The answer should be an exact copy of the data.

(Collected data)
:::

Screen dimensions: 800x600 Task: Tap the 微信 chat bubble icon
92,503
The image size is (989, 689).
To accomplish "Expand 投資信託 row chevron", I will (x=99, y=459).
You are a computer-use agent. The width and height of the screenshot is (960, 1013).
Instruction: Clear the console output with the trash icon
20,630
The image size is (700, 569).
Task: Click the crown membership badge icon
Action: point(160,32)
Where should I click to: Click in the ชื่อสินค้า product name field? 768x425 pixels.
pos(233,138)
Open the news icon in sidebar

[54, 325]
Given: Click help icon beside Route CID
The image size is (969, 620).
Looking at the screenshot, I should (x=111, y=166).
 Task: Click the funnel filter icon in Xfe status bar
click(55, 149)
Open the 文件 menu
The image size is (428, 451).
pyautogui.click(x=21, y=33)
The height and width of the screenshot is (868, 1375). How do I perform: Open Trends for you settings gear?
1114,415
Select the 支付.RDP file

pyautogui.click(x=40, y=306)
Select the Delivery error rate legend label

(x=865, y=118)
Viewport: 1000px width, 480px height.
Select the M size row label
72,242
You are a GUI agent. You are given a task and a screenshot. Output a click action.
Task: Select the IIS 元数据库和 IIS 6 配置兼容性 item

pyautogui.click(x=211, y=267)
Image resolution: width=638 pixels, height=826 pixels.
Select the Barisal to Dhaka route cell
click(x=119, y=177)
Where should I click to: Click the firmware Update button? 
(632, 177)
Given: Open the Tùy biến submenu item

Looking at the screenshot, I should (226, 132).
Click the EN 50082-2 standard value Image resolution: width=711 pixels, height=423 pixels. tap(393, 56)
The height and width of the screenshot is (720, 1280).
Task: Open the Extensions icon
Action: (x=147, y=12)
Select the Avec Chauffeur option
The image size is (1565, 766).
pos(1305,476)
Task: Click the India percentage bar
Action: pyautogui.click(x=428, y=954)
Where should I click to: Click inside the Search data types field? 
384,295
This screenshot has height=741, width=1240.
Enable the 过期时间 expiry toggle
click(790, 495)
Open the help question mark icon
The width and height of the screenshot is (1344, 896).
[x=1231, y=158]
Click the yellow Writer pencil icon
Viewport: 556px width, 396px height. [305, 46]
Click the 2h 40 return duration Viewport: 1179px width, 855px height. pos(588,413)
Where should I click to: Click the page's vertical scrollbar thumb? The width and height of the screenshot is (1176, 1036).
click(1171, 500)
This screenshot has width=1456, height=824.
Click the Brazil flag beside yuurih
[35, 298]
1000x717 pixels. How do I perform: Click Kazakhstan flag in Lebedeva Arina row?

:::

• Result below:
Screen dimensions: 800x600 Task: Tap the 微信 chat bubble icon
92,503
The image size is (989, 689).
To accomplish "Expand 投資信託 row chevron", I will (x=99, y=459).
You are a computer-use agent. The width and height of the screenshot is (960, 1013).
Instruction: Clear the console output with the trash icon
20,630
The image size is (700, 569).
Task: Click the crown membership badge icon
Action: point(160,32)
Where should I click to: Click in the ชื่อสินค้า product name field? 768x425 pixels.
pos(233,138)
Open the news icon in sidebar

[54, 325]
Given: Click help icon beside Route CID
The image size is (969, 620).
Looking at the screenshot, I should (x=111, y=166).
 Task: Click the funnel filter icon in Xfe status bar
click(55, 149)
Open the 文件 menu
The image size is (428, 451).
pyautogui.click(x=21, y=33)
The height and width of the screenshot is (868, 1375). How do I perform: Open Trends for you settings gear?
1114,415
Select the 支付.RDP file

pyautogui.click(x=40, y=306)
Select the Delivery error rate legend label

(x=865, y=118)
Viewport: 1000px width, 480px height.
Select the M size row label
72,242
You are a GUI agent. You are given a task and a screenshot. Output a click action.
Task: Select the IIS 元数据库和 IIS 6 配置兼容性 item

pyautogui.click(x=211, y=267)
Image resolution: width=638 pixels, height=826 pixels.
Select the Barisal to Dhaka route cell
click(x=119, y=177)
Where should I click to: Click the firmware Update button? 
(632, 177)
Given: Open the Tùy biến submenu item

Looking at the screenshot, I should (226, 132).
Click the EN 50082-2 standard value Image resolution: width=711 pixels, height=423 pixels. tap(393, 56)
The height and width of the screenshot is (720, 1280).
Task: Open the Extensions icon
Action: (x=147, y=12)
Select the Avec Chauffeur option
The image size is (1565, 766).
pos(1305,476)
Task: Click the India percentage bar
Action: pyautogui.click(x=428, y=954)
Where should I click to: Click inside the Search data types field? 
384,295
This screenshot has height=741, width=1240.
Enable the 过期时间 expiry toggle
click(790, 495)
Open the help question mark icon
The width and height of the screenshot is (1344, 896).
[x=1231, y=158]
Click the yellow Writer pencil icon
Viewport: 556px width, 396px height. [305, 46]
Click the 2h 40 return duration Viewport: 1179px width, 855px height. pos(588,413)
Where should I click to: Click the page's vertical scrollbar thumb? The width and height of the screenshot is (1176, 1036).
click(1171, 500)
This screenshot has width=1456, height=824.
Click the Brazil flag beside yuurih
[35, 298]
1000x717 pixels. How do I perform: Click Kazakhstan flag in Lebedeva Arina row?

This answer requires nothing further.